Sequels rarely match the original, and that proved the case for Coventry City last night as an attempt to revive their greatest triumph fell disappointingly flat at Highfield Road.
The delay in staging this FA Cup third-round tie had given Sky Blues' fans an extra 10 days to reminisce over their shock defeat of Spurs in the 1987 final, but any prospect of further happy memories to alleviate the pain of last season's relegation were quickly dismissed.
Tottenham controlled the match throughout, scoring after 23 and 51 minutes through Gus Poyet and Les Ferdinand. As well as showing Coventry that the gap between them and the Premiership is widening at a frightening pace, Spurs booked a home tie against a Bolton side they have already defeated twice at White Hart Lane this season. The latter victory, in the Worthington Cup quarter-final, was by 6-0 but Bolton will presumably field a full-strength side on 26 January.
Coventry had done their best to rekindle the spirit of the '87 triumph by preceding the tie with a parade of that side. Most wore the years well, and Brian Kilcline's hair was a wonder to behold. If ZZ Top are ever short of a front-man, they know where to find him.
Headliners of a different kind were missing when the action started. Whoever is in charge at Tottenham, be it Gerry Francis, George Graham or Glenn Hoddle, they will never be alone in the treatment room. The roll-call of absent seniors stood at nine last night, eight injured and Teddy Sheringham suspended. Given the resources available to Premiership clubs, sympathy, however, should also be suspended.
Coventry were far more affected by the absence of six players, including Lee Hughes and Youssef Chippo, either injured, suspended, or in Mali with Morocco for the African Nations' Cup. While Spurs could bring in Sergei Rebrov, Coventry gave a rare start to Robert Betts.
He was among several players to attempt long-range shots as Coventry started eagerly but ineffectively. Spurs, probing through the passing of Darren Anderton and Tim Sherwood, and the running of Simon Davies, were far more polished. It was this trio which opened up the First Division side for Tottenham's opener. Sherwood and Anderton combined to free Davies on the right and his cross was nodded in by Poyet for an impressive ninth goal of the season.
Spurs continued to press and Ferdinand twice went close to doubling the lead. Coventry, unable to retain midfield possession, sought to respond by freeing Julian Joachim's pace. After 31 minutes they succeeded. A scuffed Poyet shot enabled David Thompson to break away, but Joachim's shot was weak.

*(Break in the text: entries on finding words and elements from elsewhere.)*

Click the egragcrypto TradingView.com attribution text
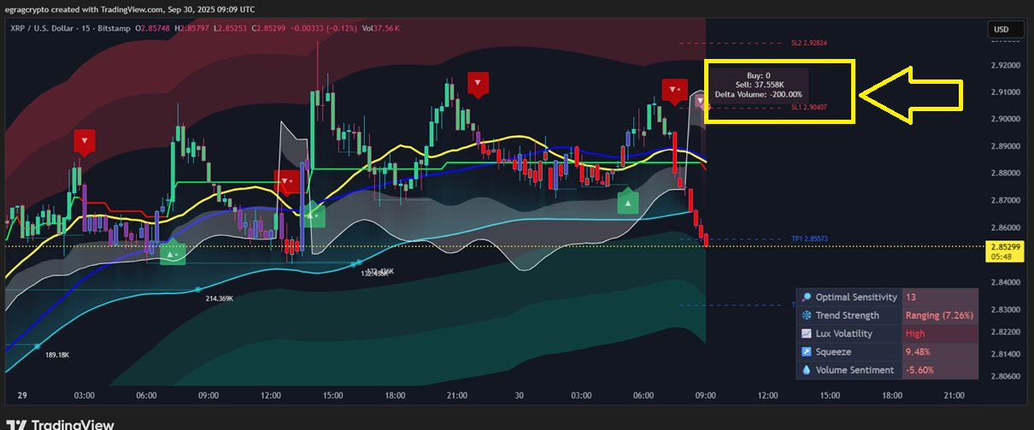Screen dimensions: 1034x430 point(128,9)
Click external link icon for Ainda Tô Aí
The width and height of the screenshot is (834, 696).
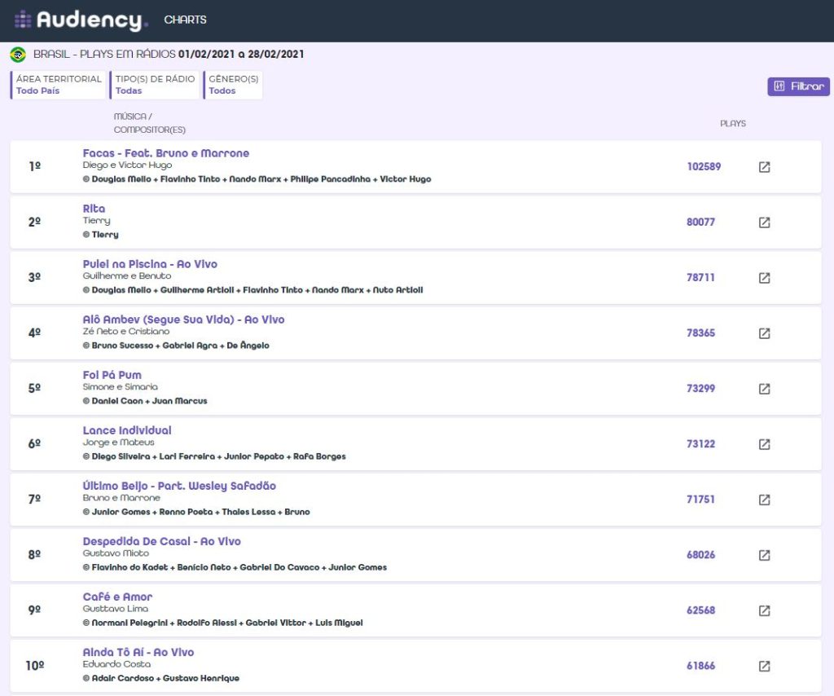point(764,666)

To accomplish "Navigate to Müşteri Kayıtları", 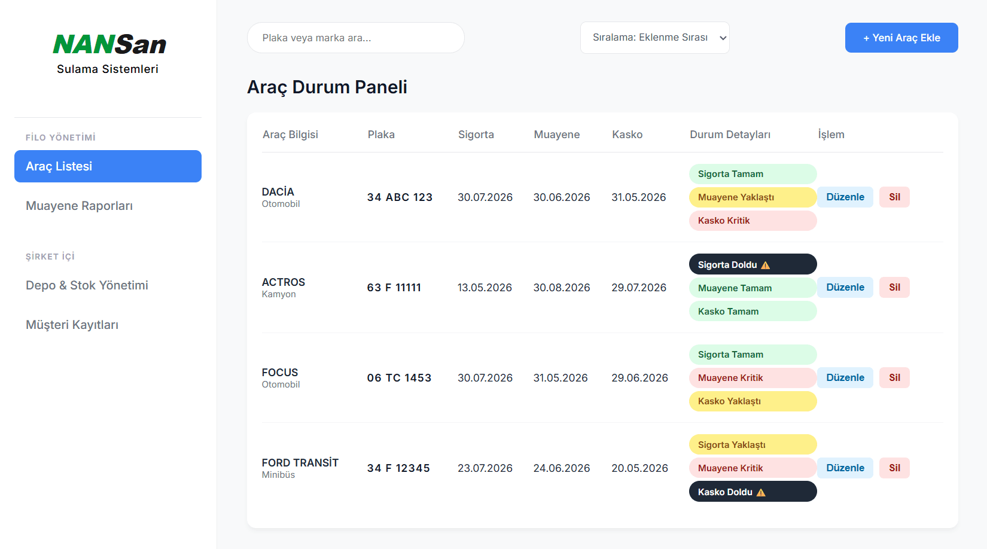I will (x=108, y=325).
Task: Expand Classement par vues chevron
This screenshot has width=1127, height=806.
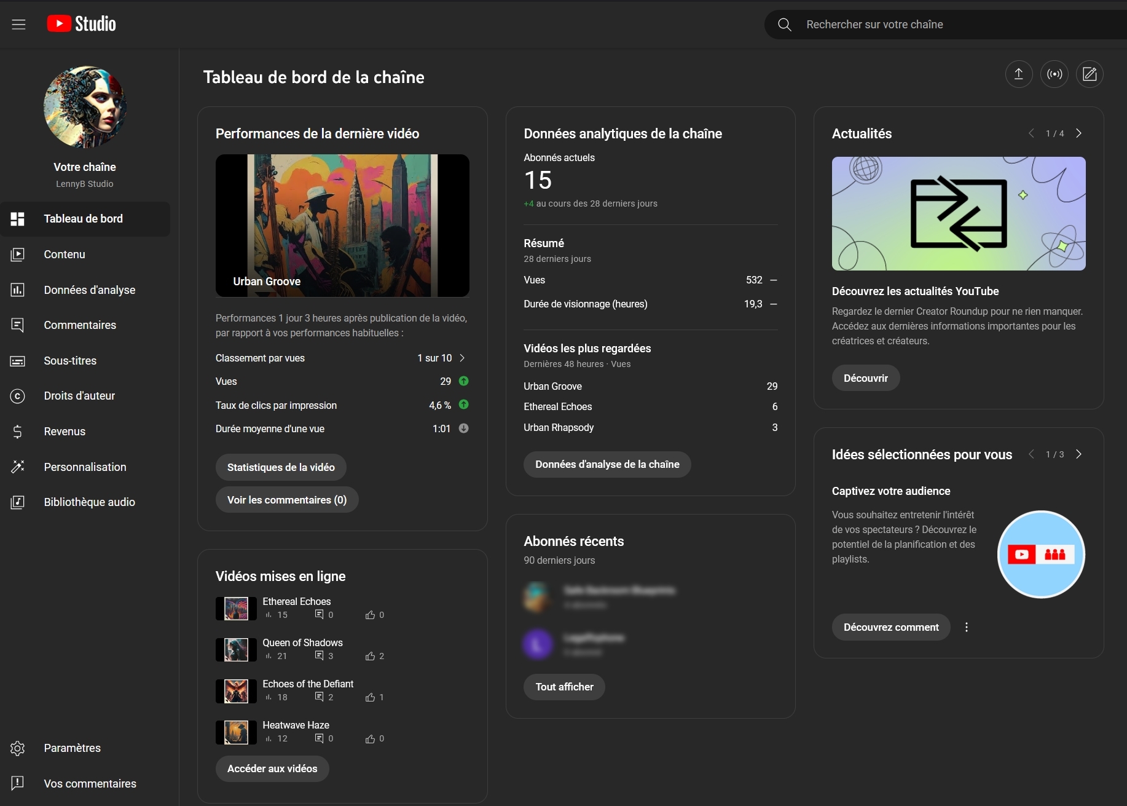Action: pos(463,358)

Spurs had Coventry chasing shadows but they were doing the same when half-time arrived in 1987 at Wembley, only to be caught by an unexpected equaliser. Hoddle may have reminded them of that for Ferdinand, Rebrov and Mauricio Taricco had all gone close before Spurs added their second. Thompson, lively but limited, lost the ball in midfield and Spurs broke. Rebrov fed Anderton, whose cross was turned against his own post by Gary Breen. Ferdinand tapped in the rebound and a bad 30 seconds was completed for Breen when he was booked for shirt-pulling earlier in the move. Credit to Neale Barry for a good advantage.

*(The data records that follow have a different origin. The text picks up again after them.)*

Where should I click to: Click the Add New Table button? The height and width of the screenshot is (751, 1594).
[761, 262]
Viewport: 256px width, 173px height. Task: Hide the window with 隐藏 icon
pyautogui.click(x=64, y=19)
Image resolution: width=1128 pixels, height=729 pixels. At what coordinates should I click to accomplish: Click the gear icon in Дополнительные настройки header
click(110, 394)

Spurs initially eased up but, after watching Lee Carsley and Joachim both shoot over, they regained control. Unlike in 1987 they did not let it slip again.
"This could have been a banana skin for us but it was a very professional performance," Hoddle said. Of his goalscorers, combined age 69, he added: "Age is not a problem. These guys look after themselves."
Coventry City (4-5-1): Hedman; Shaw, Konjic, Breen, Antonelius (Martinez, 72); Joachim, Carsley (Quinn, 69), Betts, Edworthy, Thompson; Bothroyd (Delorge, 79). Substitutes not used: Fowler, Hyldgaard (gk).
Tottenham Hotspur (3-5-2): Sullivan; Perry, Richards, King; Davies, Anderton (Leonhardsen, 79), Sherwood, Poyet, Taricco; Ferdinand (Iversen, 72), Rebrov. Substitutes not used: Keller (gk), Etherington, Gardner.